11. Die deutsche bürgerliche Jugendbewegung und - mit ihr teilweise
verknüpft - die deutsche Reformpädagogik weist historisch Formen
männerbündischer Praxen und Legitimationen auf, die homoerotische und
homosexuelle Praktiken und Legitimationsmuster nicht ausschließen und in
der antiken Konstruktion des pädagogischen Eros auch eine - jedenfalls
implizite - Legitimation für Pädophilie fanden. Diese Bezugnahme auf die
Antike ist - in den bildungsbürgerlichen Tradierungen - nicht
verwunderlich. Dass sich Konstruktionen und Entwürfe des deutschen
bildungsbürgerlichen Mannes wesentlich auf die Griechen und das griechische
Schönheitsideal beriefen, um sich so auch vom männlichen Arbeiter
abzusetzen, hat der Historiker George Mosse überzeugend gezeigt ("Das Bild
des Mannes", 1997). Forschungen zu Jugendbewegung und Männerbund gibt es in
jüngster Zeit verstärkt, so etwa die Studie von Claudia Bruns zur "Politik
des Männerbundes" (2008). Auch das neue Buch von Ulrich Raulff, "Kreis ohne
Meister" (2009), über das Fortleben des George-Kreises liefert interessante
Hinweise auf das subkutane Weiterwirken antiker Rezeptionen im deutschen
Bildungsbürgertum und damit verbundener homoerotischer Sympathien.
12. Vorwürfe gegen unhaltbare Zustände vor allem in Einrichtungen der
katholischen Kirche, aber auch in einigen evangelischen Jugendheimen, gibt
es seit den 1960er-Jahren. Diese wurden etwa im Rahmen der Heimkampagne,
die von linken und linksradikalen Akteuren im Kontext von 68 initiiert
wurden, erstmals erhoben. Die Verantwortlichen, insbesondere der
katholischen Kirche, haben sich lange ihrer Verantwortung entzogen. Das
ganze Ausmaß von Unterdrückung und Missbrauch, aber auch der Weigerung,
Stellung zu beziehen und die Verantwortung zu übernehmen, ist jetzt in
einem sehr lesenswerten Buch von Peter Wensierski "Schläge im Namen des
Herrn" (2008) dokumentiert. Brutale Misshandlungen - dies wird auch bei
Wensierski deutlich - von Kindern und Jugendlichen gingen und gehen auch
von Frauen aus. Dies schließt sexuellen Missbrauch ein, wie die neuesten
Vorwürfe gegen Nonnen in den Niederlanden zeigen. Sexueller Missbrauch
durch Frauen ist jedoch deutlich minoritärer, vor allem aber ist er nicht
durch einen tradierten Diskurs symbolisch legitimiert, wie den von der
antiken Erzählung des pädagogischen Eros unter Männern.

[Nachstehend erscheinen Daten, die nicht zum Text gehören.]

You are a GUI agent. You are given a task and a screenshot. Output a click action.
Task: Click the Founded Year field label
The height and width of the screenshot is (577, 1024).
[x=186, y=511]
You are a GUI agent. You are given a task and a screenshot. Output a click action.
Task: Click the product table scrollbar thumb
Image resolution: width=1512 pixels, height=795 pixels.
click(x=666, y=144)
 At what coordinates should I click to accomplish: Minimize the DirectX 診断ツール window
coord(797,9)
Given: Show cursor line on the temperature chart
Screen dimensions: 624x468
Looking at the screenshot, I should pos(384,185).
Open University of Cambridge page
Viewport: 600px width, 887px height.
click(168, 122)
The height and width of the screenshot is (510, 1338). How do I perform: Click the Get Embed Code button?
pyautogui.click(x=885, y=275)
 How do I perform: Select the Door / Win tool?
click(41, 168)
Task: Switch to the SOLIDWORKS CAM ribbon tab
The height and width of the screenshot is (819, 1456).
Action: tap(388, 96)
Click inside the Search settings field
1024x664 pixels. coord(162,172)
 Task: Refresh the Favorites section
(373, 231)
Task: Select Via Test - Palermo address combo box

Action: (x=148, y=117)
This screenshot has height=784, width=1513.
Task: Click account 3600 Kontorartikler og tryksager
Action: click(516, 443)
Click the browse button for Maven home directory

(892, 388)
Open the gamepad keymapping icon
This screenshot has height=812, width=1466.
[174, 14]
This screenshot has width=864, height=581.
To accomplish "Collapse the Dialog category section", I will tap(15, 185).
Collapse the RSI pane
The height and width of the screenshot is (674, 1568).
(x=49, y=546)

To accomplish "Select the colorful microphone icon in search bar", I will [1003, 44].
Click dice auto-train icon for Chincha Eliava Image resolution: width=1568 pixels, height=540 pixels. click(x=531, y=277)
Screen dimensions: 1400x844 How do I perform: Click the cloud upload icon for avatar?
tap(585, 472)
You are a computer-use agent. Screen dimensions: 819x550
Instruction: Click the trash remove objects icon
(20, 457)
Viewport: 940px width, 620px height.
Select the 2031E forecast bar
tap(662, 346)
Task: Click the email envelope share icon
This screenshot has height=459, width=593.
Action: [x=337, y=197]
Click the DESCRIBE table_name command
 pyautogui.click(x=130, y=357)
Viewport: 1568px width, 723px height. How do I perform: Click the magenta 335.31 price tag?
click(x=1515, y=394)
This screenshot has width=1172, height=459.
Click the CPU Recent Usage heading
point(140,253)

13. Auch im Kontext der 68er-Bewegung, etwa im Rahmen der
Kinderladenbewegung, gab es Pädophilievorwürfe, aber bisher keine
Missbrauchsvorwürfe. Mögliche Pädophilie legitimierte sich hier jedoch,
anders als bei der katholischen Kirche, nicht mit einer Hierarchie zwischen
den Generationen, sondern gerade aus einer Enthierarchisierung der
Generationendifferenz und der Annahme, dass Kinder ihre Triebe ausleben
müssten, um zu freien und mündigen Erwachsenen zu werden. Dass sich der
Erwachsene kindlichem Begehren nicht entziehen dürfe, war hier die
Perspektive. Auch dazu gibt es inzwischen historische und
bildungsgeschichtliche Forschungen (Bourg 2006; Baader 2008). Die Figur
Gerold Becker gehört - historisch - auch in diesen Kontext, in dem die
sexuellen Aufbrüche der 60er-Jahre als Legitimation benutzt wurden und die
"sexuelle Befreiung" den angeblich verklemmten Schülern und Schülerinnen
entgegengehalten wurde.
14. Resümieren wir also die derzeitigen Debatten und ordnen sie historisch
ein, so ist Pädophilie kein historisch neues Phänomen. Aber historisch neu
ist, dass man sich auf das Schweigen darüber nicht mehr verlassen kann -
nicht mehr auf das Schweigen der Missbrauchten, vor allem aber auch nicht
mehr auf das der schützenden Netzwerke und Mitwisser in den entsprechenden
Institutionen, sei es in der Kirche, sei es in der Odenwaldschule, sei es
in den Medien. Das Ende der Diskretion ist also das eigentliche Novum. Es
schließt das Ende einer asymmetrischen Diskretion von Mitwissenden, die
selbst keine Täter sind, ein. Dieses Prinzip hat historisch lange
funktioniert, scheint jetzt aber ausgedient zu haben.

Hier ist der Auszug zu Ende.